Bereitgestelltes Material:
"""
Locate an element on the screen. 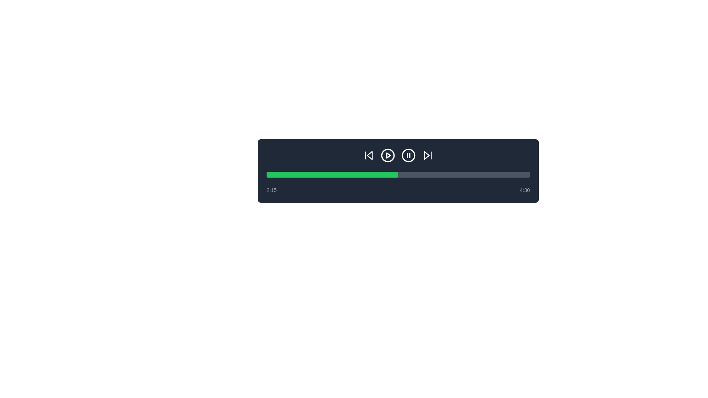 The height and width of the screenshot is (398, 708). the back arrow button, which is the first control button from the left in the media player control panel is located at coordinates (368, 155).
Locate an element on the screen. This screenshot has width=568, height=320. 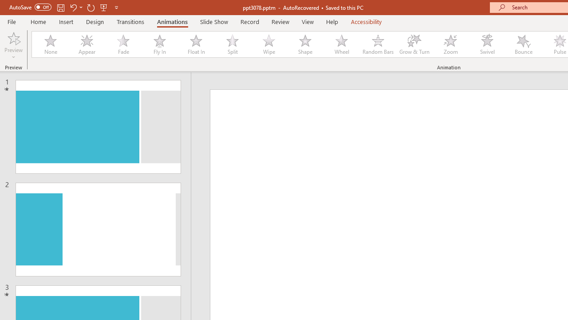
'Random Bars' is located at coordinates (378, 44).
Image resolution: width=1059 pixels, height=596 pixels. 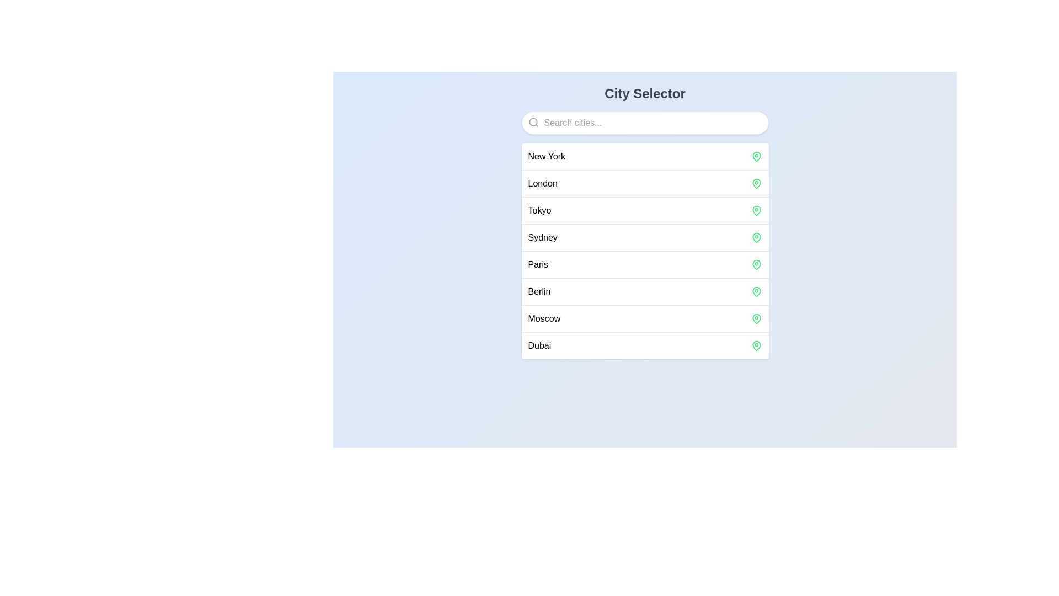 I want to click on the 'Tokyo' text label in the third position of the city list, so click(x=539, y=210).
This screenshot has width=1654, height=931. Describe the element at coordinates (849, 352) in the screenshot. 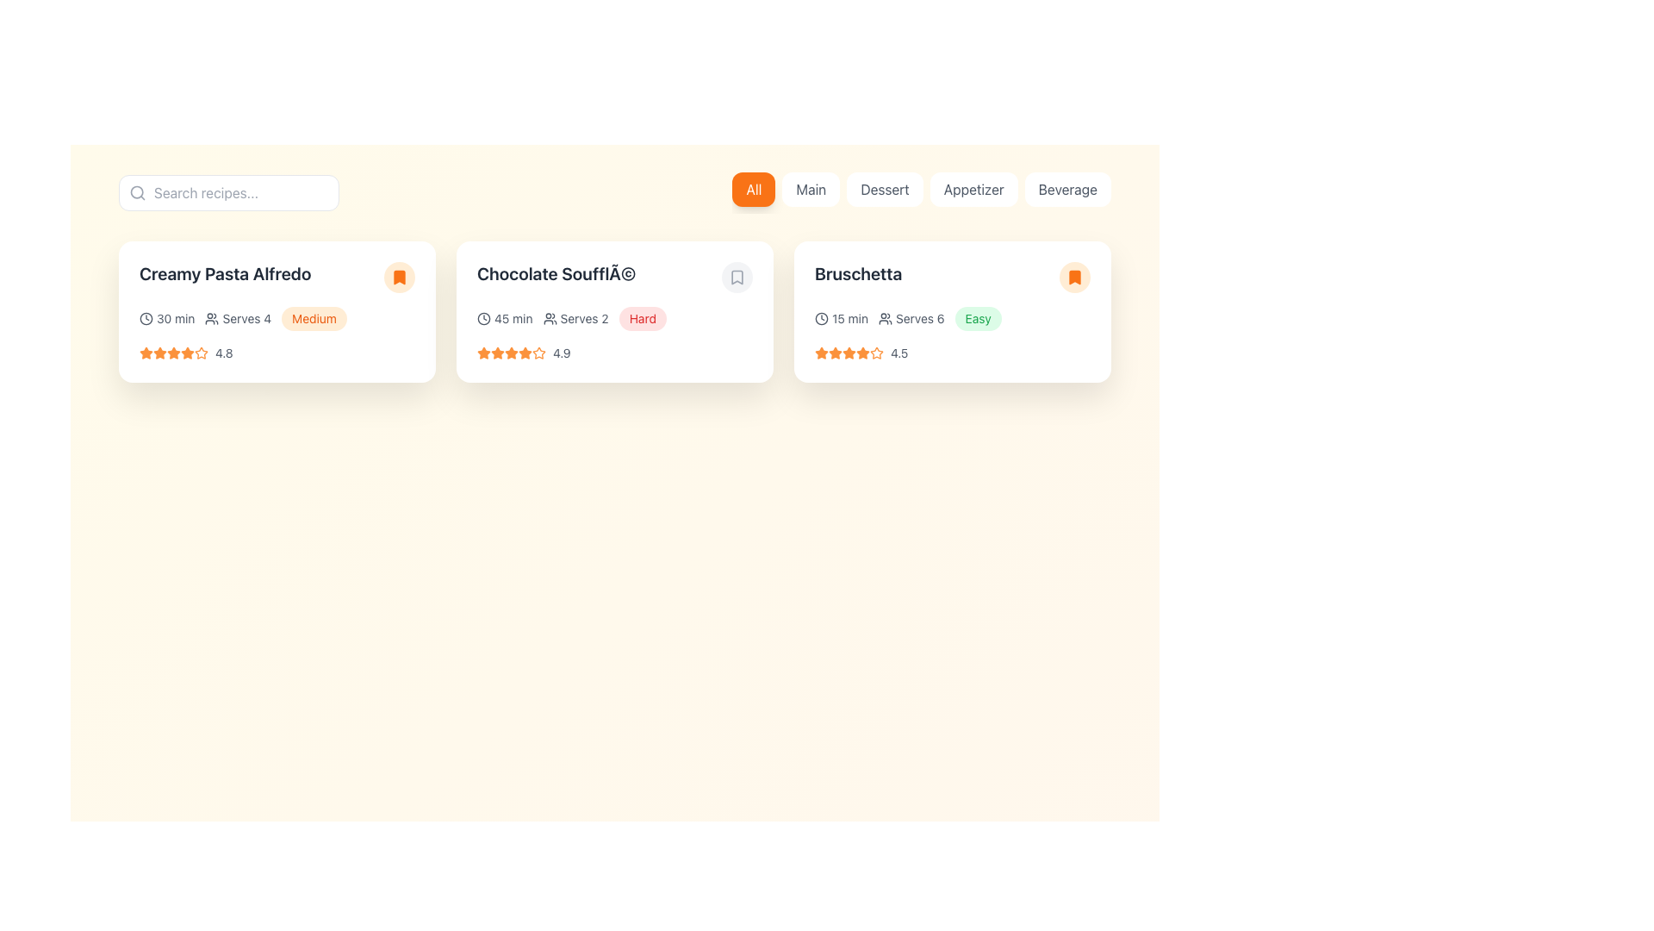

I see `the fourth star icon in the rating system located below the 'Bruschetta' text and next to the '4.5' rating text` at that location.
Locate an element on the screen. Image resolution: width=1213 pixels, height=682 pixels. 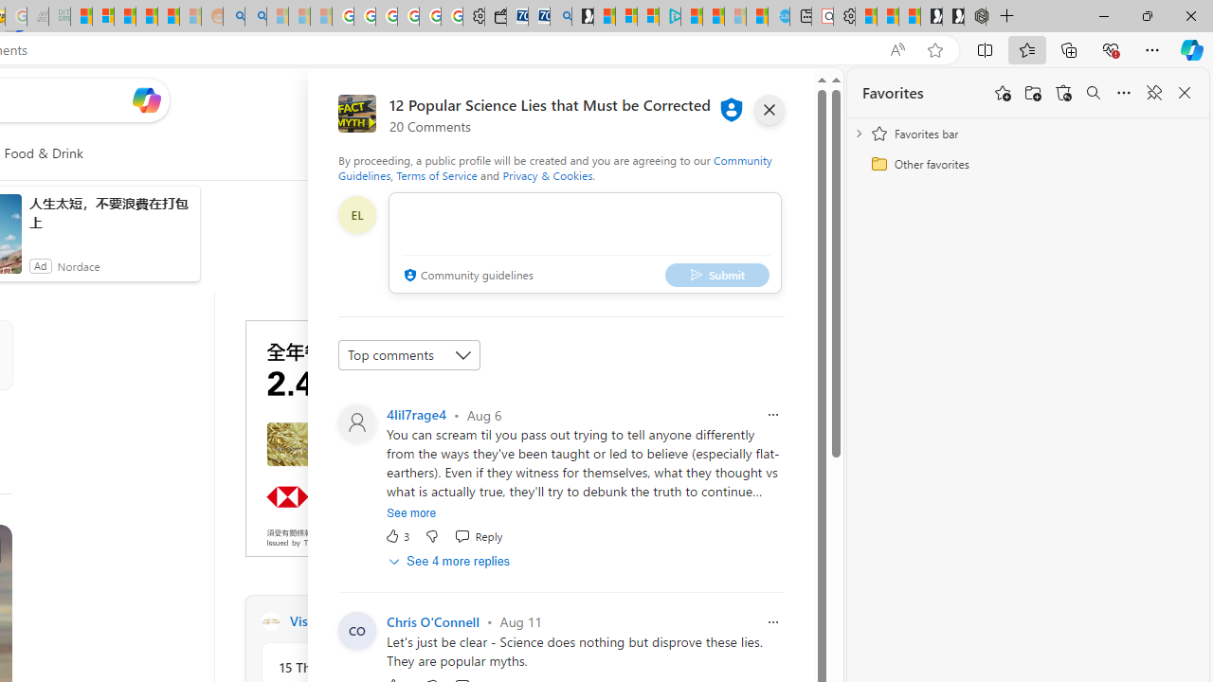
'Submit' is located at coordinates (716, 275).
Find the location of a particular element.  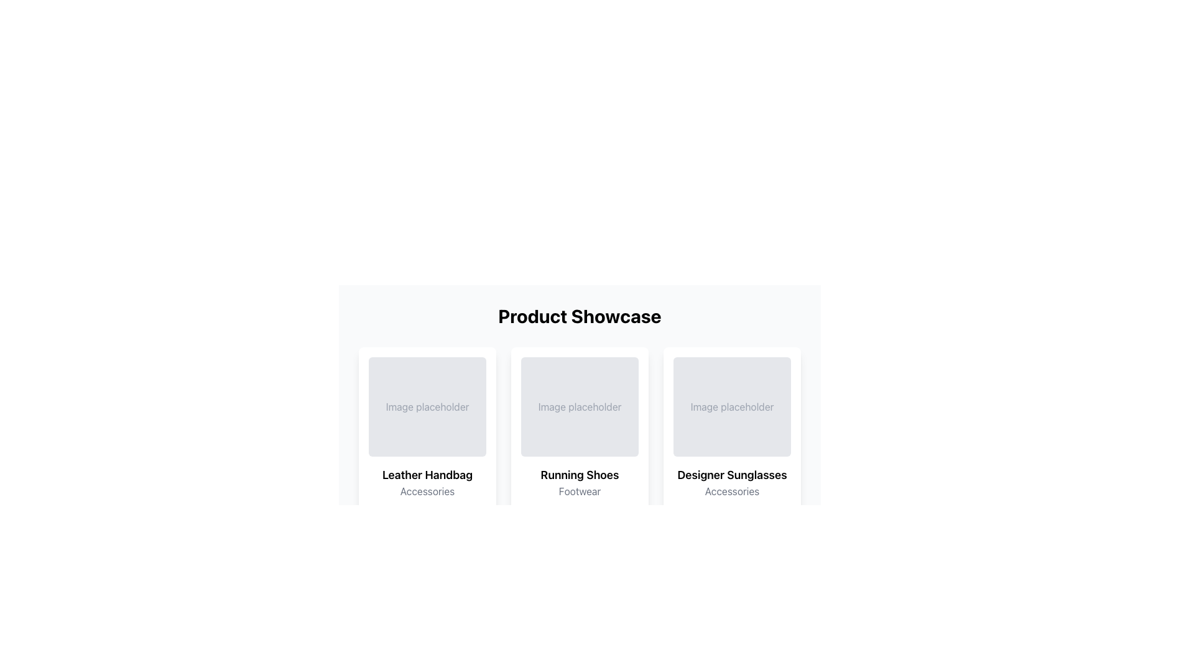

text of the label displaying 'Image placeholder', which is centered within the leftmost card in the 'Product Showcase' section is located at coordinates (427, 407).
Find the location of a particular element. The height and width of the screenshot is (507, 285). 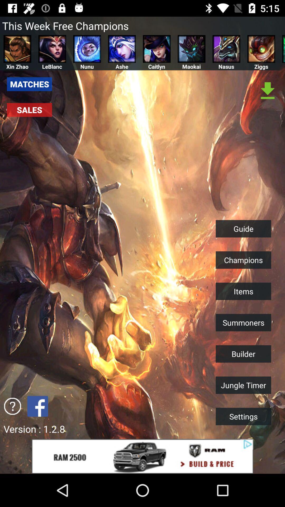

the file_download icon is located at coordinates (268, 91).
"""
Deine Anweisungen: Gib die Zeilen von der Zeile mit „Find the location of a particular element. The“ bis zum Ende als zweispaltige CSV mit den Spalten „eingabe“ und „ausgabe“ aus. Jede Anfrage bekommt eine CSV-Zeile mit ihrem Text und ihrer Antwort, beide jeweils in einem Feld in Anführungszeichen, Zeilenumbrüche als Leerzeichen und ohne die Bilder.

Lösung der Aufgabe:
eingabe,ausgabe
"Find the location of a particular element. The height and width of the screenshot is (507, 285).","the file_download icon is located at coordinates (268, 91)."